┌─ Given passage

In [8]:
import pandas as pd
import cv2
import os

import tensorflow as tf
from tensorflow.keras.preprocessing.image import ImageDataGenerator
import PIL



Extracting image for filepath.csv


In [None]:

# Load the CSV file
df = pd.read_csv("../data/train.csv")  # Change to your actual file path

# Define output folder to save images
output_folder = "../data/extracted_images"
os.makedirs(output_folder, exist_ok=True)

# Function to load and save images
def extract_images(df, output_folder, target_size=(150, 150)):
    for idx, row in df.iterrows():
        filepath = row["filepath"]
        image = cv2.imread(filepath)  # Read image
        if image is not None:
            image = cv2.resize(image, target_size)  # Resize
            save_path = os.path.join(output_folder, f"image_{idx}.png")

└─
┌─ Data listing

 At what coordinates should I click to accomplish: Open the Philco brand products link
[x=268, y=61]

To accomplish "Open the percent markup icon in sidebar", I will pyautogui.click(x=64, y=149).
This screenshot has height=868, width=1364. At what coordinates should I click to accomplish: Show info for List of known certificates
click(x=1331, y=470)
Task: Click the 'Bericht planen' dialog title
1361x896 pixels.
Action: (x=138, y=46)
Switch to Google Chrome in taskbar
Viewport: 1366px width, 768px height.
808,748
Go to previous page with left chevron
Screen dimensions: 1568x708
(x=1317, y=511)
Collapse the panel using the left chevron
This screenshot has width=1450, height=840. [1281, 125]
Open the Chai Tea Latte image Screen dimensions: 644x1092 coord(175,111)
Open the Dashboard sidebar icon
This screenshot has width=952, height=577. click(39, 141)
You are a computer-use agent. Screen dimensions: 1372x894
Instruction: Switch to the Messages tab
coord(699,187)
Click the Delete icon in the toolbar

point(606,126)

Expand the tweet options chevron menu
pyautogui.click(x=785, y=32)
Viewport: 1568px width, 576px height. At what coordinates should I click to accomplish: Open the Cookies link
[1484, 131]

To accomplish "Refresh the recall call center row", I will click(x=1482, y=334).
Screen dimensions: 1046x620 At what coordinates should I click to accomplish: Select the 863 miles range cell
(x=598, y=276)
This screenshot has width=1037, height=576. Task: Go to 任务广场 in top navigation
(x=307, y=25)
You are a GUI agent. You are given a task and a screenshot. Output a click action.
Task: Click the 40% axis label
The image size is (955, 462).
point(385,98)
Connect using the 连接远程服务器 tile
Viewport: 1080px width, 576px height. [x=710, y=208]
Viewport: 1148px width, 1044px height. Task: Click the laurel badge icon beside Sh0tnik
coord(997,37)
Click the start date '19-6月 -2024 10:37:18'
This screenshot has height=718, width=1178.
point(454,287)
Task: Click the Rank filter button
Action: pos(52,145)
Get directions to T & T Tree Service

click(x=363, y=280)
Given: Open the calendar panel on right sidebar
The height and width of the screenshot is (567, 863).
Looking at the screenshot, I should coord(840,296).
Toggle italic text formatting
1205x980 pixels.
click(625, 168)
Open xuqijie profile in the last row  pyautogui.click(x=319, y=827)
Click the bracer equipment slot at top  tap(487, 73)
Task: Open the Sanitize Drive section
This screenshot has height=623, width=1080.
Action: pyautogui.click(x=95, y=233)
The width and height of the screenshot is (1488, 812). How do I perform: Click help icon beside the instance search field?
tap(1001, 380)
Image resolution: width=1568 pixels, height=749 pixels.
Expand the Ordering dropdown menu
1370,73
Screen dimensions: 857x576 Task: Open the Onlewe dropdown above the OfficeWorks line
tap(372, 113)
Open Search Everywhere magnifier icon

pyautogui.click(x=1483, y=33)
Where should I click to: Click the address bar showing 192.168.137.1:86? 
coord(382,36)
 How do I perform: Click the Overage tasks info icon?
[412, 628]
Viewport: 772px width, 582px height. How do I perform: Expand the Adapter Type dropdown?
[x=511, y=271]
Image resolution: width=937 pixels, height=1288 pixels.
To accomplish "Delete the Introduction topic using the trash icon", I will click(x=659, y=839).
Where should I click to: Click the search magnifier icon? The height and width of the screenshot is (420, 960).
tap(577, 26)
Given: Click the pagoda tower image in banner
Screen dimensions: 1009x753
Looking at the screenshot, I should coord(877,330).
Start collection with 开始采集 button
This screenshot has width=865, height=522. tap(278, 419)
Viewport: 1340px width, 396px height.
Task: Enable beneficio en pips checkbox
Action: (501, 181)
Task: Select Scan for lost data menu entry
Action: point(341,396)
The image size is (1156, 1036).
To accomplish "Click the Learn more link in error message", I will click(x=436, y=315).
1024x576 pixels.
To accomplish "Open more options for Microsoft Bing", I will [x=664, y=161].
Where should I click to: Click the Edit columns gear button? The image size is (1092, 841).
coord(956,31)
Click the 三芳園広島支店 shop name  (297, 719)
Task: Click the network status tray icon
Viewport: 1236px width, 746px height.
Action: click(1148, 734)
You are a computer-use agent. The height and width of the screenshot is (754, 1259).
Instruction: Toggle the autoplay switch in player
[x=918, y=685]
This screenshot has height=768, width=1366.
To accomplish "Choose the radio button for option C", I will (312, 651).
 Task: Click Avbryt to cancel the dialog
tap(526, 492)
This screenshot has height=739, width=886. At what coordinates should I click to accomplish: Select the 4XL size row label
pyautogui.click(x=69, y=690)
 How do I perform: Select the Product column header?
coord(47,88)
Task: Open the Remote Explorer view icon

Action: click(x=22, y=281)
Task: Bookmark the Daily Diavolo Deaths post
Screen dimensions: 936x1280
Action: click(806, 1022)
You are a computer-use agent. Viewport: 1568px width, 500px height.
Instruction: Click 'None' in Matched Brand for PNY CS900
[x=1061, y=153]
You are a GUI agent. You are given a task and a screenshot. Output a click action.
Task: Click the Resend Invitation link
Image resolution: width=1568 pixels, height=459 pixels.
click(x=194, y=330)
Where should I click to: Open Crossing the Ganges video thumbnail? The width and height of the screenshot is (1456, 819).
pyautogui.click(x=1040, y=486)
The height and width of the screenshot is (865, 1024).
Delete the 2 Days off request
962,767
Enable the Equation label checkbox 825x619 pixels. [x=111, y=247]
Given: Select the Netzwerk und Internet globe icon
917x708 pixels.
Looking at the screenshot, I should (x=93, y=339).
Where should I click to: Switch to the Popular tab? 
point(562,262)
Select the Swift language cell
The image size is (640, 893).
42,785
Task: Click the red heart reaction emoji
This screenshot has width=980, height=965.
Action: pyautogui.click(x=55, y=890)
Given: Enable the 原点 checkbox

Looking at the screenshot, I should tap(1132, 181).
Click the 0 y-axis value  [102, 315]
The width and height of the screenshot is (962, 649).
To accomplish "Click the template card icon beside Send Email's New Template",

└─

Work request —
Reproduce the image extraction notebook above in full, every line unchanged.

Solution for this problem —
In [8]:
import pandas as pd
import cv2
import os

import tensorflow as tf
from tensorflow.keras.preprocessing.image import ImageDataGenerator
import PIL



Extracting image for filepath.csv


In [None]:

# Load the CSV file
df = pd.read_csv("../data/train.csv")  # Change to your actual file path

# Define output folder to save images
output_folder = "../data/extracted_images"
os.makedirs(output_folder, exist_ok=True)

# Function to load and save images
def extract_images(df, output_folder, target_size=(150, 150)):
    for idx, row in df.iterrows():
        filepath = row["filepath"]
        image = cv2.imread(filepath)  # Read image
        if image is not None:
            image = cv2.resize(image, target_size)  # Resize
            save_path = os.path.join(output_folder, f"image_{idx}.png")